5. Have your eating habits changed as a result of the challenge?
Feel free to answer in the comment section or e-mail us at email@example.com. We would like to hear from everyone to get as true a picture as we can of the experience. Don't hold back, we have thick skin and can handle the truth. We will bring the challenge back, full force, in the spring to help everyone get ready for the summer. Try not to stray too far from clean eating between now and then. We will continue to update the blog, at least twice a week, with the latest info on exercise, nutrition, and recovery.
Also, for those of you who completed the challenge, we would like to get your shirts out to you. If you have not done so already please give us your size. Thanks again,
Paul & Dawn
Friday, September 25, 2009
The night started off easy enough, we decided to try out Bone Fish, it was close to where the kids would be(thanks again Megan) and we had never been there. We also figured it would be pretty easy to stay on track at a seafood restaurant. Two glasses of wine, a strawberry martini, bang bang shrimp, the swordfish special, the talapia special and ,oh yeah, the brownie dessert later, we were wondering what went wrong. It is so easy to say f-it we are on a date night, I deserve it, it's my birthday, it's Friday, etc. and slide down that slippery slope.

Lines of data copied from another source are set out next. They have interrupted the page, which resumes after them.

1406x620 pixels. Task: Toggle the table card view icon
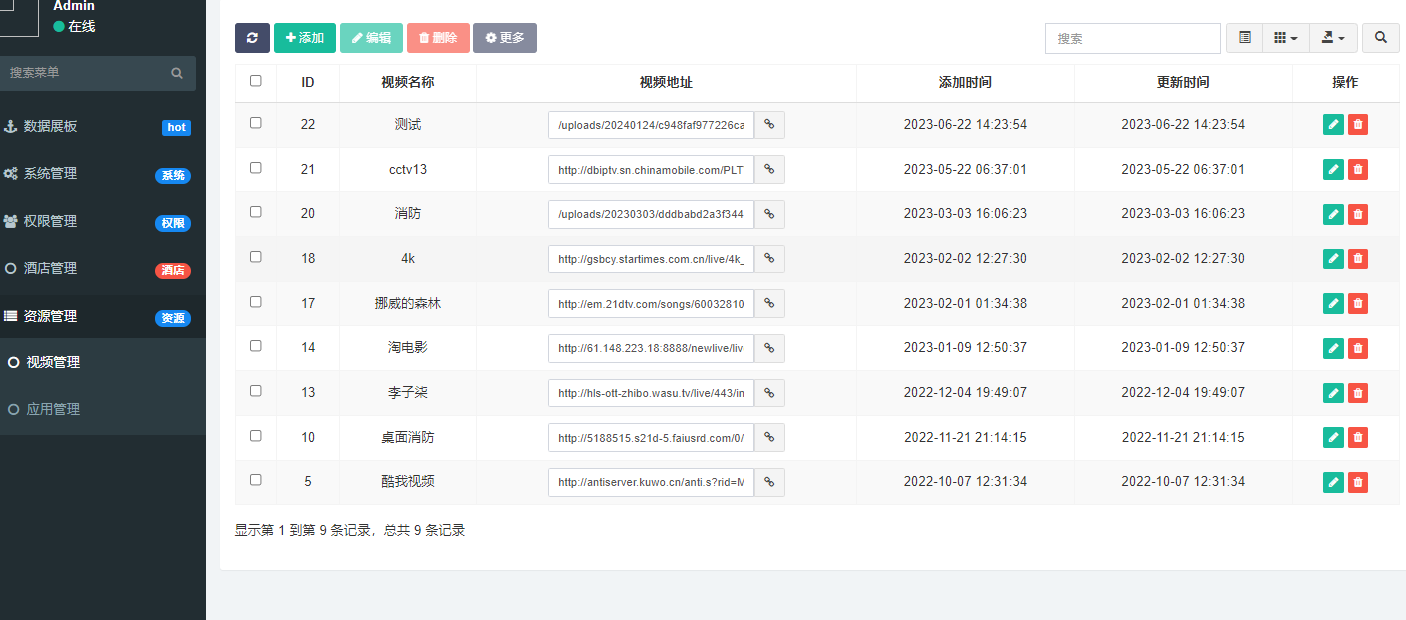coord(1245,38)
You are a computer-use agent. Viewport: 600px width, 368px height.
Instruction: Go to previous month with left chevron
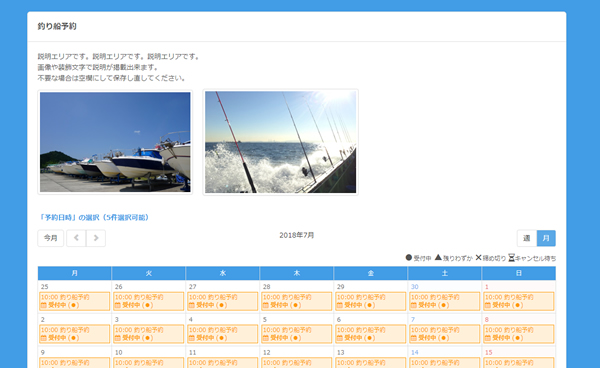click(x=76, y=238)
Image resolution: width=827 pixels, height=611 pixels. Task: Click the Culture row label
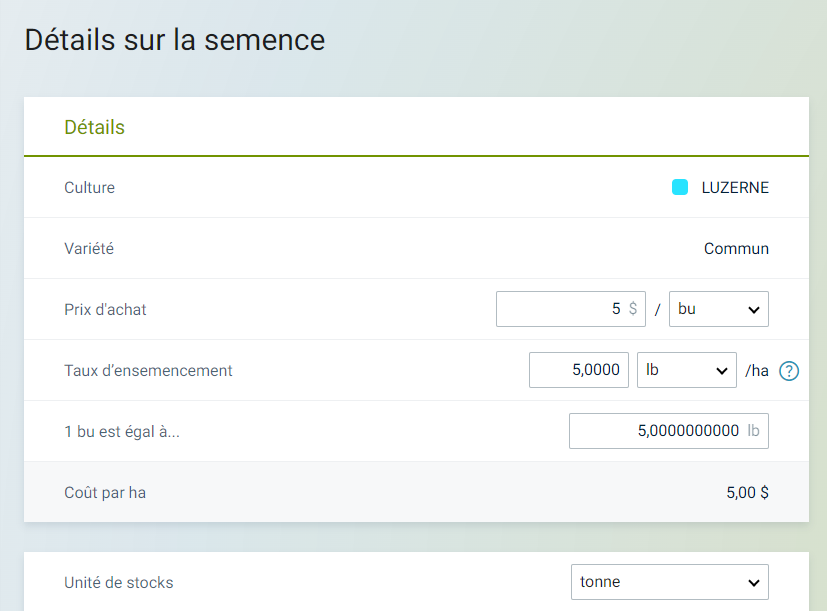[89, 187]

Afterwards, you end up in the same place, which for us is on the pot.
The funny thing is neither of us wanted the brownie, we just got it because we thought we should. Did it taste incredible? Yes, but that is beside the point. We didn't need, or even want it but we still got it. That speaks to the societal conditioning that we are all fighting as we head out into the real world.

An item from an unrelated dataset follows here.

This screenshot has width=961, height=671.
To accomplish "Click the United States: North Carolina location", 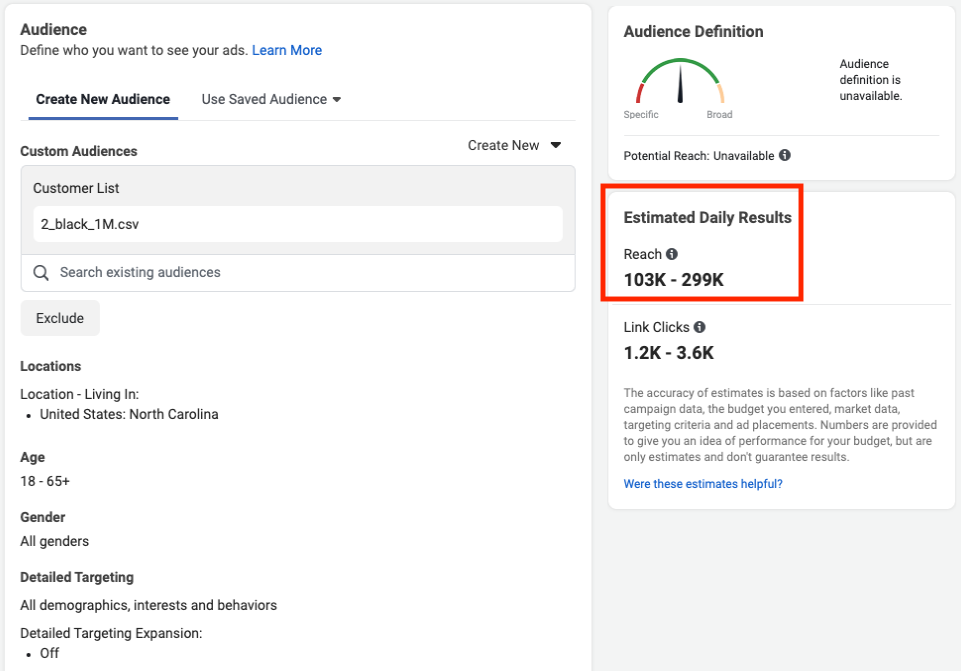I will pyautogui.click(x=129, y=414).
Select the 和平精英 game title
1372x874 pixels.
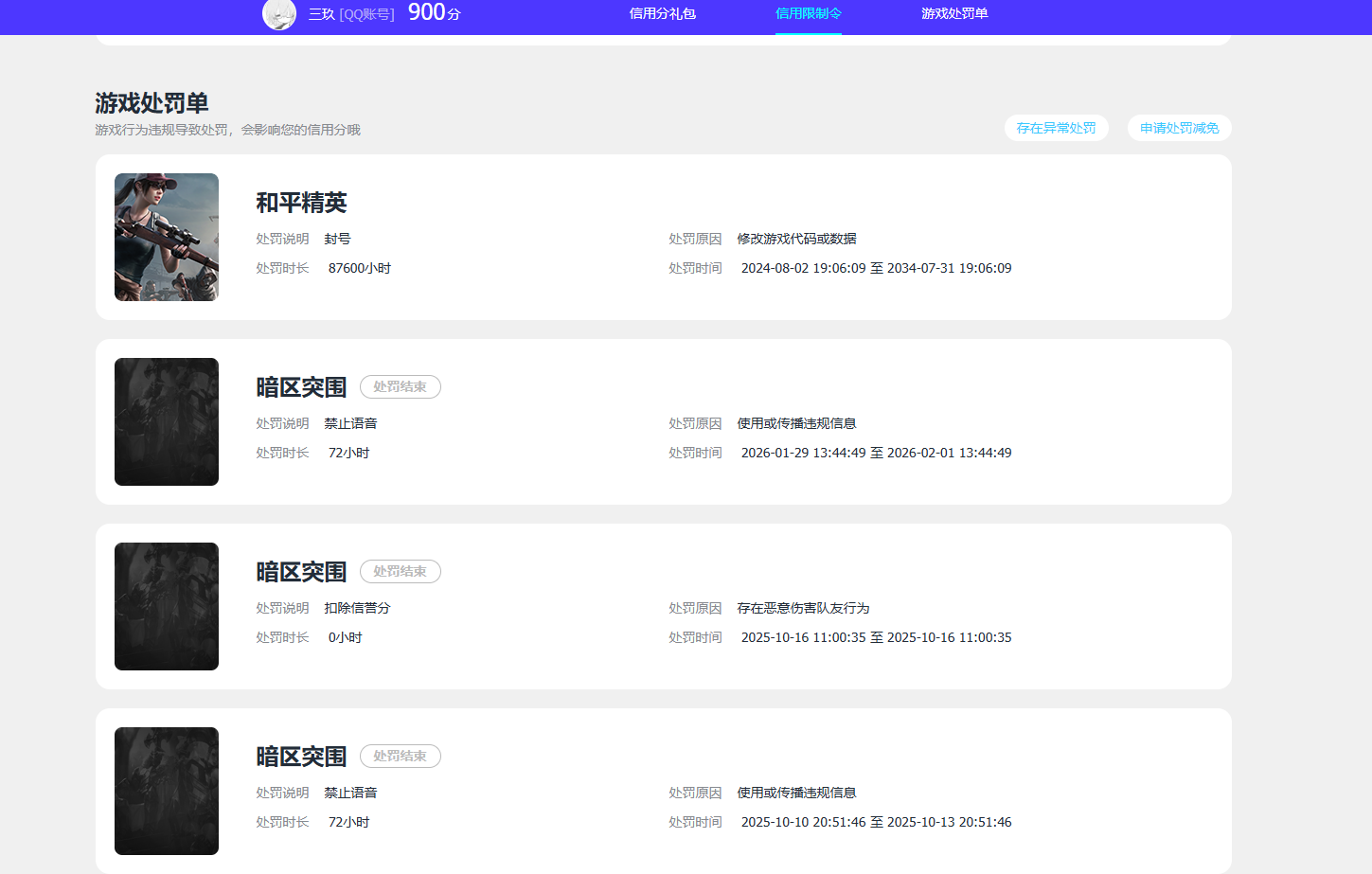[x=301, y=203]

The other funny thing is instead of setting us back it just, strengthened our resolve and desire to stay clean. It's just not worth it, once you have been to the fountain there is no going back.
Let us know how things went for you and how your body responded to opening up your diet, if you did.
Here is a link from Melissa Byers that I have shared before but it is really good and might resonate more now that you have completed the 30 day's. If you have time give it a quick look.
Sunday, September 20, 2009
Some of you have reached your 30 days already and some will get there soon. Either way we want to share a few tips to help you make the most of the past thirty days. As Megan pointed out we have been doing the most strict form of Paleo in an effort to get our bodies and minds back to some sort of baseline. We will use this baseline to help figure out what foods we can handle and which ones give us problems. Some will give us problems, but will be so damn good that they are worth it and some of our former vices will not even interest us any more. The key is to pay close attention to how your body reacts to what you give it and to be patient in how you reintroduce foods that you have been off of for the past month. What we are saying is don't start Tuesday off with cinnamon french toast and a mocha latte, and continue with lunch at Ledo's and big plate of pasta for dinner followed up with Cold stone. I promise you will feel like shit for a couple of days and you will have no idea what made you feel that way.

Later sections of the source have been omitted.